___ EXERCISE MATERIALS

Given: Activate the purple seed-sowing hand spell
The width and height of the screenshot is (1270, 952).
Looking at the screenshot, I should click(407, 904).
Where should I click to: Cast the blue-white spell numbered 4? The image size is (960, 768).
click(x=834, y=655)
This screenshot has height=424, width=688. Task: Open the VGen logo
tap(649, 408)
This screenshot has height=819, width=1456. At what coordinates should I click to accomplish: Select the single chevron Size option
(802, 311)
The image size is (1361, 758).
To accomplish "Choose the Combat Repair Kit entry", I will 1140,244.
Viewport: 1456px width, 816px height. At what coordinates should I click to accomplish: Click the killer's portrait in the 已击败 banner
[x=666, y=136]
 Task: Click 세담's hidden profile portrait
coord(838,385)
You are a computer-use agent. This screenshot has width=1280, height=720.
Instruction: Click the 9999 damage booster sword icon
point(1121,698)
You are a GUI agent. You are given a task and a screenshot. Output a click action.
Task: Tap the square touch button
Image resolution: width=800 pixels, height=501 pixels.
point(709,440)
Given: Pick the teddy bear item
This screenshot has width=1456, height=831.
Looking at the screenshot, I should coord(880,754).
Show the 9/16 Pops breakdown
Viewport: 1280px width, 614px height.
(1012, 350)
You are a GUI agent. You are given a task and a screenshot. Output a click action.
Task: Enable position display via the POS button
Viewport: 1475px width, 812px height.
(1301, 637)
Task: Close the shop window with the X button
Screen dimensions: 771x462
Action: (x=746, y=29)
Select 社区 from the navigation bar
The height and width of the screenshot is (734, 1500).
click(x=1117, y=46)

______

PROBLEM TO WORK ON » Rewrite the rows from the start of the records through the line holding "click(x=834, y=655)", inclusive, swapping "spell" for "charm" and leaving everything else unchanged.

SOLUTION TO THE EXERCISE »
Given: Activate the purple seed-sowing hand charm
The width and height of the screenshot is (1270, 952).
Looking at the screenshot, I should click(407, 904).
Where should I click to: Cast the blue-white charm numbered 4? The image size is (960, 768).
click(x=834, y=655)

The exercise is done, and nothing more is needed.